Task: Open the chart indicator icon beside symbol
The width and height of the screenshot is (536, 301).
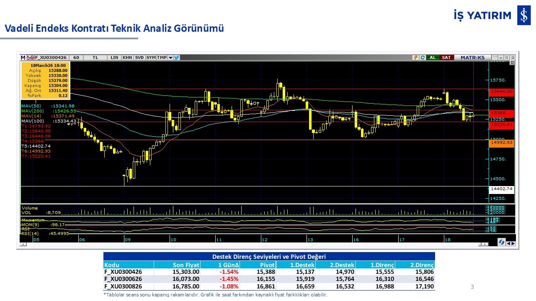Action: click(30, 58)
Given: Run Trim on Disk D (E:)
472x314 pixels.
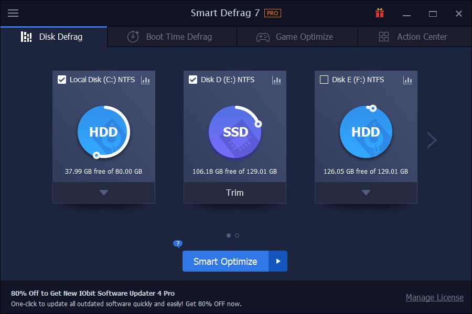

--

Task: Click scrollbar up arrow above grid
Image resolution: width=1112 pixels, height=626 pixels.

...

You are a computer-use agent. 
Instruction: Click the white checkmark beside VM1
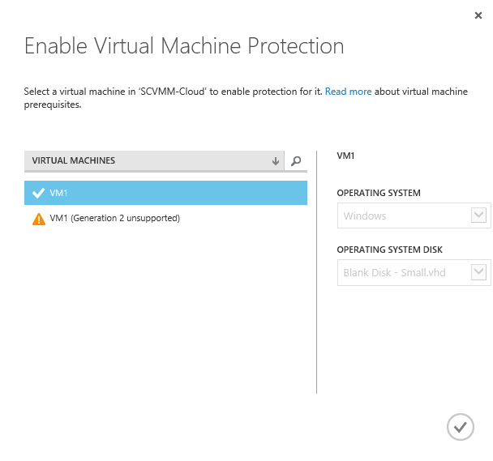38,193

__Set task__.
Duplicate the listing lines from the one containing "Task: Click scrollbar up arrow above grid" through the one containing "Image resolution: width=1112", inclusive.

__Written response__.
Task: Click scrollbar up arrow above grid
Image resolution: width=1112 pixels, height=626 pixels.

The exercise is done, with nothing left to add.